Ces familles Ebrei Juifs » en langue corse) au nombre de 210, soit 600 à 800 juifs de Corse et quelques dizaines d'autres venant du continent[18], sont en quelque sorte « protégées » par des particuliers. À Asco, 57 d'entre elles sont assignées à résidence par les Italiens[16], et sauvées de la déportation dans les camps d’extermination nazis pendant le deuxième conflit mondial, n'étant pas livrés aux Allemands[19],[20]. In fine, on ne déplorera qu'un seul juif de Corse, d'origine tchèque, déporté accidentellement et assassiné dans un camp de l'est[20].

Le régime de Vichy reproche au préfet Paul Balley (qui sera décoré de la Francisque puis révoqué sans pension[21]) et de son administration de ne pas être assez diligent pour recenser les Juifs de l’île, qu'en réalité il protège (en indiquant à sa hiérarchie qu'il n'y a pas de Juif en Corse de la catégorie réclamée[20]). Des sous-préfets semblent également traîner les pieds ; celui de Bastia, Pierre-Henry Rix, gaulliste, F.F.L., s'entretient à Marseille en mars 1942 avec Bedi Arbel, consul général de Turquie (neutre dans le conflit), pour faire déclarer sujets turcs tous les juifs de son arrondissement, auxquels sont délivrés des passeports[22], afin de n'en recenser aucun[23],[16] ; le sous-préfet Pierre Joseph Jean-Jacques Ravail à Sartène (qui sera renvoyé sans ménagement sur le continent en mars 1943[24],[25]) protège également les anti-fascistes et les Juifs, en travaillant avec le réseau mis en place par les partisans de Paul Giacobbi[4],[5]. « Dans la seule région de Marseille, le chiffre de 20 000 passeports est avancé. Le consul Beli Arbel disposait également de laissez-passer turcs pour traiter les cas les plus urgents »[22].
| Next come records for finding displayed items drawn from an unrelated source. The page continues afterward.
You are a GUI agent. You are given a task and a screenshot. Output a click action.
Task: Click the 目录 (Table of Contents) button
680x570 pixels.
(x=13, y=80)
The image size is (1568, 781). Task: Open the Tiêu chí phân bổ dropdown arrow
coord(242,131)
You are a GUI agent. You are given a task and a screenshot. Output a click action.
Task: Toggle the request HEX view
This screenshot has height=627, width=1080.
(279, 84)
Lors de la grande rafle des Juifs apatrides d'août 1942, aucun Juif de Corse n'a été envoyé sur le continent pour subir un sort fatal[20].
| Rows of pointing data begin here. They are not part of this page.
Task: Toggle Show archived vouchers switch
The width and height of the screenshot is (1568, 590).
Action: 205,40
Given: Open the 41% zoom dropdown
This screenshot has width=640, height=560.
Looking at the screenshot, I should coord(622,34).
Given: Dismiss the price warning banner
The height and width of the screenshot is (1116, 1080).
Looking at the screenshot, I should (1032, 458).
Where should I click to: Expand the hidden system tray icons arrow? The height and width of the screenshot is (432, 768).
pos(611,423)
L'historien Iannis Roder, responsable de la formation à la Fondation pour la mémoire de la Shoah, rappelle toutefois qu'à cette époque, des Corses manifestent leur hostilité aux Juifs en distribuant des tracts antisémites et en maculant les vitrines de commerce leur appartenant. La presse pétainiste et judéophobe corse comme «Bastia journal» du 21 juin 1941 fustige « les fauteurs de discorde, Juifs échappés des ghettos, francs-maçons chassés de leurs termitières, communistes impénitents, apatrides saboteurs »[16]. La presse catholique à travers le «Bulletin diocésain» d’août 1941 justifie la persécution que les Juifs subissent «…parce qu’ils commençaient à trop s’identifier avec les peuples au milieu desquels ils vivaient et qu’ils étaient en train de perdre leur originalité ; alors Dieu a permis qu’ils fussent ramenés durement à leur destinée ». Juste après la rafle du vél d’Hiv, l'année suivante, cette même publication diocésaine du 24 août 1942 récidive en justifiant les persécutions du peuple juif qui n’aurait pas reconnu Jésus comme le Messie[16].

Cependant, la Corse reste le seul département français où il n'y a eu aucune dénonciation, aucune déportation de Juifs[20].

Reconnaissance

En  octobre 2010, l’association juive Hommage aux villages de France, regroupant des enfants et des familles de Juifs ayant été sauvés pendant la guerre, a rendu hommage au village de Canari en Cap Corse, pour avoir sauvé des familles de Juifs pendant la guerre[4],[3].

Devant l'Assemblée territoriale de Corse, l'historien Serge Klarsfeld exprime le désir que la Corse soit considérée comme « île des Justes », en souhaitant pour elle le titre de « Juste parmi les nations » auprès de Yad Vashem[20],[3]. D'aucuns estiment néanmoins qu'il s'agirait d'un hommage « exagéré », à n'attribuer qu'à titre individuel[16],[4],[3].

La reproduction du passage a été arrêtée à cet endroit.